In the months that followed, Effie was placed in foster care. Her parents were only allowed to see her in a contact centre three days a week. Visits were restricted to an hour and a half. Social services had begun to draw up plans for Effie to be adopted, as the local council brought the case to court in an attempt to remove her from her parents’ care. As The Justice Gap reported in January, some British defendants are struggling to find medical experts to testify in SBS cases.

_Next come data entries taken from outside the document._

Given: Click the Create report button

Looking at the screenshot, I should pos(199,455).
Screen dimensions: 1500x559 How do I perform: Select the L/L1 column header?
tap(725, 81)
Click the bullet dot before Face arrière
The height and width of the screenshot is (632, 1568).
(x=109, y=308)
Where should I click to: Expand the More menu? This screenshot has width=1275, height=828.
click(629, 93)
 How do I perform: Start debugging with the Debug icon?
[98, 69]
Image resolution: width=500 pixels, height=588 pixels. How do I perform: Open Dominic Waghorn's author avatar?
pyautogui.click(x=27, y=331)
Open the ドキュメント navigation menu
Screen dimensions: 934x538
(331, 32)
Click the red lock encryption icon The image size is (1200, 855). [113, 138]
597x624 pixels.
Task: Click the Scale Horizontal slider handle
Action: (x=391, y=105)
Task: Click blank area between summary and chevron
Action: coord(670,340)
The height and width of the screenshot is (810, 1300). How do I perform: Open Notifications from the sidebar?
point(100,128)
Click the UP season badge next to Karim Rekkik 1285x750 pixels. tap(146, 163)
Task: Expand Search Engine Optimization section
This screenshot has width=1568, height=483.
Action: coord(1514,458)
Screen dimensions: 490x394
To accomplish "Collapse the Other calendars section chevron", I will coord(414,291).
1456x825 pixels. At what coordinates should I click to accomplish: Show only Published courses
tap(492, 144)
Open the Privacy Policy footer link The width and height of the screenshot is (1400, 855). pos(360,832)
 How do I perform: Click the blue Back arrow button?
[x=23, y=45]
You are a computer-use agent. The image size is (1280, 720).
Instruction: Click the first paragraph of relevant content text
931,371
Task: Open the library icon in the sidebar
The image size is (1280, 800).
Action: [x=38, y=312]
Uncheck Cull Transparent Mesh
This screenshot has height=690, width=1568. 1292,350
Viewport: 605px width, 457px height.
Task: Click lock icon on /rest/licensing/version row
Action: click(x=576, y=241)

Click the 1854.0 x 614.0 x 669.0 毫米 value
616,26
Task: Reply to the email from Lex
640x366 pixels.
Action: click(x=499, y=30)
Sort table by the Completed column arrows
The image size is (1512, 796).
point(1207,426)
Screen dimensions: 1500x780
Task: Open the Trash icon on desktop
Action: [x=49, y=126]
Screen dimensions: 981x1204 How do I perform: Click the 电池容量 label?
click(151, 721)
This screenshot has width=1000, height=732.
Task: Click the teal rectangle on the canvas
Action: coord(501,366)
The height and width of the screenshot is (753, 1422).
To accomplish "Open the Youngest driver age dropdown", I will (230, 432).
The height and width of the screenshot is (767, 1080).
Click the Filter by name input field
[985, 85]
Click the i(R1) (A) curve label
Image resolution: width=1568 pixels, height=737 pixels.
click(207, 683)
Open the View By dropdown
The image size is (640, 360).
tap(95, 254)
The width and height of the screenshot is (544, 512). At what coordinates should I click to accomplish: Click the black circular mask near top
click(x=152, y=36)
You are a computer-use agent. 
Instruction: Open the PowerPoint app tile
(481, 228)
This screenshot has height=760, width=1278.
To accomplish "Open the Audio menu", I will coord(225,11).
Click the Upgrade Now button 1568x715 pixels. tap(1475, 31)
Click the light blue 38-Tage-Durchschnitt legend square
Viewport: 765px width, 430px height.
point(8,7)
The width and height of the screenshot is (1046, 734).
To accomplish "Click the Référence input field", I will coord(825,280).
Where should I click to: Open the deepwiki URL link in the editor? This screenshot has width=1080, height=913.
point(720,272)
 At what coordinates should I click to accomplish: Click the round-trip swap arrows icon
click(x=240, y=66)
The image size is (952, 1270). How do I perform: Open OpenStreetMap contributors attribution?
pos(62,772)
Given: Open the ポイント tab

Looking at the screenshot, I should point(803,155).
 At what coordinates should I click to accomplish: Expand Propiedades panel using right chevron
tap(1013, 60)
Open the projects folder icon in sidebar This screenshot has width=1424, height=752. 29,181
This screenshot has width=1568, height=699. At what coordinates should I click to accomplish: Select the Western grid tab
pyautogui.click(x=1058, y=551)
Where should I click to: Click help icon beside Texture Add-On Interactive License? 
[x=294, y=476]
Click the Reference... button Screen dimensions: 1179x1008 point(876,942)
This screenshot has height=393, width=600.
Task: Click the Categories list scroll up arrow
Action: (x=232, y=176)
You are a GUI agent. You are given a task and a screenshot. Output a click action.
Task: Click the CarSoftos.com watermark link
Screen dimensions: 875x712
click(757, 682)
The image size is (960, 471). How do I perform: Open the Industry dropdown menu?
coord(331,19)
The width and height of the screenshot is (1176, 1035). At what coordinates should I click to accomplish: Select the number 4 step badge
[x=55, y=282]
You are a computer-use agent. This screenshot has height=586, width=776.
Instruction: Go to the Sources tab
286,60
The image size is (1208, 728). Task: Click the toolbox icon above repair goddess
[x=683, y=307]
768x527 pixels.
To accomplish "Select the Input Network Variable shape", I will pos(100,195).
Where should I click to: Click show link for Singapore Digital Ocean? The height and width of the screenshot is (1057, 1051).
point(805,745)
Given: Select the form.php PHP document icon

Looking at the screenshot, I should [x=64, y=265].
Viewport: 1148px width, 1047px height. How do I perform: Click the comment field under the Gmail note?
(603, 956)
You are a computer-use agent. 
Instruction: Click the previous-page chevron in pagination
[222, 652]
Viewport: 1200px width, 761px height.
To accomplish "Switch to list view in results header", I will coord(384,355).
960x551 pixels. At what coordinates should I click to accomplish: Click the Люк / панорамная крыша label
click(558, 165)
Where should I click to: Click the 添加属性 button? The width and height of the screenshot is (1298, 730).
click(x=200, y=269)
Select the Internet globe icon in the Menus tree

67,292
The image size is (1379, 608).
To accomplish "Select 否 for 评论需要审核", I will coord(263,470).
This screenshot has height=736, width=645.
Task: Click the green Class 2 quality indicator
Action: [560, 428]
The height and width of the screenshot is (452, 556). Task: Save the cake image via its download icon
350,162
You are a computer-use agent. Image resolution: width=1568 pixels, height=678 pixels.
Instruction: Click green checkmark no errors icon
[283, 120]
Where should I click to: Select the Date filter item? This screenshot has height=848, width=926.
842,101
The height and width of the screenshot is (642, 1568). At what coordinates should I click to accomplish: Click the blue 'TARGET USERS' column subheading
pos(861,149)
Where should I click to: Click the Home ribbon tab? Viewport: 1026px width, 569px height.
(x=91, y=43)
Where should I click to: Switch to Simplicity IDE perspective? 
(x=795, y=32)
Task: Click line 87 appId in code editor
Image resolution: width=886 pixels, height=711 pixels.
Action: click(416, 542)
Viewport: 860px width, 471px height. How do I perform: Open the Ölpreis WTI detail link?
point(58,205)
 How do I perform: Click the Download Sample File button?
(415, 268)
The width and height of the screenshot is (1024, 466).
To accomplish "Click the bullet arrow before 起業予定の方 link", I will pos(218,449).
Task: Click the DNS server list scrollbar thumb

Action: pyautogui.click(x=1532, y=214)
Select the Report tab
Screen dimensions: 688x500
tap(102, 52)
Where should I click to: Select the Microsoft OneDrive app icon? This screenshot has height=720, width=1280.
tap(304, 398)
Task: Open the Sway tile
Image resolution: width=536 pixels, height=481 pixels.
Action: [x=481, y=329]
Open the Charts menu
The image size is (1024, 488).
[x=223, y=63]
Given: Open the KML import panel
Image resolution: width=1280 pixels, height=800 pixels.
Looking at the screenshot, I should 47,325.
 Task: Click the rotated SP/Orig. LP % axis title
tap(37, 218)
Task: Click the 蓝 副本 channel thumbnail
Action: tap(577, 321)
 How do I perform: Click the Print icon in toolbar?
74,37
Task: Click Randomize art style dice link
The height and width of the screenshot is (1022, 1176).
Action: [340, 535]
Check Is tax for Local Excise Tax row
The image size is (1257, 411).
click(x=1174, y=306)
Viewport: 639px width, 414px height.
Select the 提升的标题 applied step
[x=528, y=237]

It has taken eight months for Stillwell and Andrews to bring their daughter home. The breakthrough in the case came when Andrews researched a rare medical condition called Ehlers-Danlos syndrome (EDS), and had herself and Effie tested for it. Doctors then discovered that the baby had a type of EDS that can cause bruising and spontaneous bleeds on the brain.
‘I feel quite bitter towards the hospital,’ said Andrews. ‘I know that they have to do their job but I think they should have gone about it differently.’ The hospital made them feel like ‘monsters’, Stillwell added. According to protocol, when a young child presents with symptoms like Effie’s, doctors should check exhaustively for natural causes before involving police and social services.
Geoff Debelle, a consultant paediatrician from Birmingham Children’s Hospital, commented: ‘We follow these protocols because we are aware that if we get it wrong there are consequences – whichever way we get it wrong. If we misdiagnose an apparent inflicted injury and the child goes home, there could be severe consequences. If we get it wrong and in fact there is an underlying naturally-occurring condition, then we cause the parents a tremendous amount of harm and distress, as has happened here.’